_About this exercise_: Every line of the data that includes "navigation" should be copied out.

Records from a data source
•••

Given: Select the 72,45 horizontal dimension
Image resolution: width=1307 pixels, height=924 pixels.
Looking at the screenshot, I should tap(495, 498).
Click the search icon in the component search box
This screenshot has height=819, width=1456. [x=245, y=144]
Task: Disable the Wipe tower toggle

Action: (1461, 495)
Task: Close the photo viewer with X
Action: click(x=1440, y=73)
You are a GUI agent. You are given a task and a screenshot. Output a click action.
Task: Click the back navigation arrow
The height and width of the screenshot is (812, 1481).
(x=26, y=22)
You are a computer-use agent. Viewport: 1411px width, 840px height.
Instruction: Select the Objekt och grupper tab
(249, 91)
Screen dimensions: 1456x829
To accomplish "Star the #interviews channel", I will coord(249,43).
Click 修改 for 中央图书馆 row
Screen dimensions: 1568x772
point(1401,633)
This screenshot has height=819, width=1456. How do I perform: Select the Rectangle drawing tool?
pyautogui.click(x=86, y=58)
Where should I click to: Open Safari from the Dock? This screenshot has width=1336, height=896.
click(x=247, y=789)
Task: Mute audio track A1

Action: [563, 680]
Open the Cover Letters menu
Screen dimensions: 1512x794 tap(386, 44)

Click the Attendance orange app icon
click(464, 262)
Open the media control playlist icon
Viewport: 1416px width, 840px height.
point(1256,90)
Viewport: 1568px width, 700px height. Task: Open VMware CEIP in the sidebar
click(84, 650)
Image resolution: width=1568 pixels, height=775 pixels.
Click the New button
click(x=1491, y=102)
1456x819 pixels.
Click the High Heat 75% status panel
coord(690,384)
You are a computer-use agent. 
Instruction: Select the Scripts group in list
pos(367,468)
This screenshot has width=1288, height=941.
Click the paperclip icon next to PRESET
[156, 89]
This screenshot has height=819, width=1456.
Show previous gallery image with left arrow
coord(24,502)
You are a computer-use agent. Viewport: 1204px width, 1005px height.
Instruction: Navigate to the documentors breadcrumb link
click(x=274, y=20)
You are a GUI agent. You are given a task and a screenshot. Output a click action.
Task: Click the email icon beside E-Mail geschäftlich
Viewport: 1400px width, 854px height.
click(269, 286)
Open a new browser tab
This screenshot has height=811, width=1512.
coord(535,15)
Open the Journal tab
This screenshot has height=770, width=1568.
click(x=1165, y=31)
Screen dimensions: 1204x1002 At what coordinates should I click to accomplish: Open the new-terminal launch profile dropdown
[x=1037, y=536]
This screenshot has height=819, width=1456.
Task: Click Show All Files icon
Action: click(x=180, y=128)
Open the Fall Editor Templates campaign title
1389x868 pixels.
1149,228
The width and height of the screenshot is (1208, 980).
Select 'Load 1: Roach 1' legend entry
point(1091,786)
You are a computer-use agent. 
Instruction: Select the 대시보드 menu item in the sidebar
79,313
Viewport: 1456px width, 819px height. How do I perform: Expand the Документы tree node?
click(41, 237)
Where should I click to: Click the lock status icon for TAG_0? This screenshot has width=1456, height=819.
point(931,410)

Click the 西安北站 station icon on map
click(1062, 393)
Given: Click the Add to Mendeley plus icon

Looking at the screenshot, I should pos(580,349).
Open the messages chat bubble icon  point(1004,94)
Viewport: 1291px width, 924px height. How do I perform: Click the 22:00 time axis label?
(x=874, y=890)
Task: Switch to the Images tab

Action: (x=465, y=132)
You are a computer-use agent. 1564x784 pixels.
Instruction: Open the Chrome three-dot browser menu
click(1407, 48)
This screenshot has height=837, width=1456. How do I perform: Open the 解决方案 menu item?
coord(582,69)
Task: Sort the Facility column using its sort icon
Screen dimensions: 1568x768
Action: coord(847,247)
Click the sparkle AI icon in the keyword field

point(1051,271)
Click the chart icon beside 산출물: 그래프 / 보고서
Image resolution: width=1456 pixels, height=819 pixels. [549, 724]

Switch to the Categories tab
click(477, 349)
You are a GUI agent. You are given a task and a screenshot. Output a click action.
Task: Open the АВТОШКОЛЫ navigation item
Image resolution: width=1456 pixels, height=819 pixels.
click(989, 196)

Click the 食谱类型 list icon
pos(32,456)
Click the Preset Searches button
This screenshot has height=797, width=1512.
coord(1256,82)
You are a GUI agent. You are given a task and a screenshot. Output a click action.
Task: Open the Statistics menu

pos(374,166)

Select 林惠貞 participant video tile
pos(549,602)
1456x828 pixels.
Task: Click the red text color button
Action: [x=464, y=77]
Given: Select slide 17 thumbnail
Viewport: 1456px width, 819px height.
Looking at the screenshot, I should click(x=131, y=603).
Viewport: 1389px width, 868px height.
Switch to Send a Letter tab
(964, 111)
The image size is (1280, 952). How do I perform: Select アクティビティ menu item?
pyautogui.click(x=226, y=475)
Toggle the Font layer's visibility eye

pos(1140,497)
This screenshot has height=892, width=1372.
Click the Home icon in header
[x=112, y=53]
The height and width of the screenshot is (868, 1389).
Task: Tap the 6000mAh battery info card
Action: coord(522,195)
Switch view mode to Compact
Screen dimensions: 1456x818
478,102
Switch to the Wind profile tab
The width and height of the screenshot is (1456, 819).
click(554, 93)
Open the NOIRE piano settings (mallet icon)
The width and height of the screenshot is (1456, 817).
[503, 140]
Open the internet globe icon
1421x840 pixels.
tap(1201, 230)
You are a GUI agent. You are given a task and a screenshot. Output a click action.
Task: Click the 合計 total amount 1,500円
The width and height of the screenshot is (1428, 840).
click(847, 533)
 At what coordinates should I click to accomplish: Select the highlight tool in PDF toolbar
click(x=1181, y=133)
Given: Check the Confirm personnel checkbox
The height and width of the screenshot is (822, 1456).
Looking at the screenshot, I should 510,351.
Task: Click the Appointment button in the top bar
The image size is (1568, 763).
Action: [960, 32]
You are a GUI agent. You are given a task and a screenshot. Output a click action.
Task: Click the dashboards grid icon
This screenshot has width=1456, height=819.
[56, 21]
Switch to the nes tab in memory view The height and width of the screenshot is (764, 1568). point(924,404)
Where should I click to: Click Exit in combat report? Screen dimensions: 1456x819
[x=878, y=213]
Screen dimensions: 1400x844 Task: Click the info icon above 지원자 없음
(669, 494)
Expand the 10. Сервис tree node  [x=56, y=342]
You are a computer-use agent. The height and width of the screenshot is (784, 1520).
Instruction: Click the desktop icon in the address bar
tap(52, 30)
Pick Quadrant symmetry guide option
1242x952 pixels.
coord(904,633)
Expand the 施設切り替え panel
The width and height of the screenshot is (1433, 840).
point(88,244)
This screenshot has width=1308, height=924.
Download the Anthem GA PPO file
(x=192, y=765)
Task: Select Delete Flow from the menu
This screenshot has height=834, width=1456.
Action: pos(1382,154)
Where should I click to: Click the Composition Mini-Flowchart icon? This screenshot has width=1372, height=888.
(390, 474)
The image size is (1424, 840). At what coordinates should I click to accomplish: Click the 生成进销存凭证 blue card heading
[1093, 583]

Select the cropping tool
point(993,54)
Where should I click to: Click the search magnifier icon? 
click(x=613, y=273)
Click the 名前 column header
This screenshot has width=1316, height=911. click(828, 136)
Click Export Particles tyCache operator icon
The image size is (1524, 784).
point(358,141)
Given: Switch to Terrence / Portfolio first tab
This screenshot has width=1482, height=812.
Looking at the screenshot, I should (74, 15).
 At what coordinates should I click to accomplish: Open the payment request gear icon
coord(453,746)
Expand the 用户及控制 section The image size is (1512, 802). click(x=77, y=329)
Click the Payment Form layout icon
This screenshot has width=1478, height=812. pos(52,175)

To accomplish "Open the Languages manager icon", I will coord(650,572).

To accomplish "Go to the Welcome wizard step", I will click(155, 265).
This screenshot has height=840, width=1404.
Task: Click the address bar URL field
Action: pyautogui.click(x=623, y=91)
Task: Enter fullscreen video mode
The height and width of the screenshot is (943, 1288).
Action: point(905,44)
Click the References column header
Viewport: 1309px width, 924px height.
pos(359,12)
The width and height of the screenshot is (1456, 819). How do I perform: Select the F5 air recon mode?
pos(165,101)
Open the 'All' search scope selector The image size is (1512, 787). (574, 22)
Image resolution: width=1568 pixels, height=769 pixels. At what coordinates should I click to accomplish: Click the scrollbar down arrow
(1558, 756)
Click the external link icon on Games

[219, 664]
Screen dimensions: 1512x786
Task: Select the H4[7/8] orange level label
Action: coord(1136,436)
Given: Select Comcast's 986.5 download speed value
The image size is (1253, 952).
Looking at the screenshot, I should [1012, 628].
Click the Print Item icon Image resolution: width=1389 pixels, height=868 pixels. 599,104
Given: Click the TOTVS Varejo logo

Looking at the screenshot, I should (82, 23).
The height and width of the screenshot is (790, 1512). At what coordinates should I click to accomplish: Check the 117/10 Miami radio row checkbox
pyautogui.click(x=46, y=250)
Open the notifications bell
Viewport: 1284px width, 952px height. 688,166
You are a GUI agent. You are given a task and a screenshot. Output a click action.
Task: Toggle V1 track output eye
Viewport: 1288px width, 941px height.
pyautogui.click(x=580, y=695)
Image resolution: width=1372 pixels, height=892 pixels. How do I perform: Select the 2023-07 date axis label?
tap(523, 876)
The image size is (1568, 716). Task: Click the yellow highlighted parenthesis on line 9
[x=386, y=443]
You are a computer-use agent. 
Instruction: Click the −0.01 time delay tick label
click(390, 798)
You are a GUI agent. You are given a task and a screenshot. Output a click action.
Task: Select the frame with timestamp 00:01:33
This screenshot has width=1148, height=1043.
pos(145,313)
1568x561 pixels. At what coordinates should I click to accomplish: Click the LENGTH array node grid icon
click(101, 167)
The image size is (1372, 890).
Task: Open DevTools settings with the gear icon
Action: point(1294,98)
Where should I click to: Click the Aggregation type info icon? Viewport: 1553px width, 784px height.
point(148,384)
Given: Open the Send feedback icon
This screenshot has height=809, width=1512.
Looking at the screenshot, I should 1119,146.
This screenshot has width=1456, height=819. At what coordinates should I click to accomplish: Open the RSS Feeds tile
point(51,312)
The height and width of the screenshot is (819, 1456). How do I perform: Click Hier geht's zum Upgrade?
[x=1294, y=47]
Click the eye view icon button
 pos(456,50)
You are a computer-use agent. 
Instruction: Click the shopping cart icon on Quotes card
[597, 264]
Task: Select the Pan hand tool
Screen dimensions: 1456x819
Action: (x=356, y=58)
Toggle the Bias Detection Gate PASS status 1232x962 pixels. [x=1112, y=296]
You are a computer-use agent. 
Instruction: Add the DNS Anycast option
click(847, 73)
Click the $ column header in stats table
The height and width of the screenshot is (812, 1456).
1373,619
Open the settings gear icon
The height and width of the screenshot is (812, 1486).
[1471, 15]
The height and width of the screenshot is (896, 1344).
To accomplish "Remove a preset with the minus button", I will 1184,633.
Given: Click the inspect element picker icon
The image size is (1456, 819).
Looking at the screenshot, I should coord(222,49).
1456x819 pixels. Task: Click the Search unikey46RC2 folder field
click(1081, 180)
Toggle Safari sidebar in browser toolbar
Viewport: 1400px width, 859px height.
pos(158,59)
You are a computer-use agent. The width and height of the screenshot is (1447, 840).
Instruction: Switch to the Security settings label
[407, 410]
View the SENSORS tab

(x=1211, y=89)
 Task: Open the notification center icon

•••

_Result for this task_:
Task: Click the back navigation arrow
Task: Open the АВТОШКОЛЫ navigation item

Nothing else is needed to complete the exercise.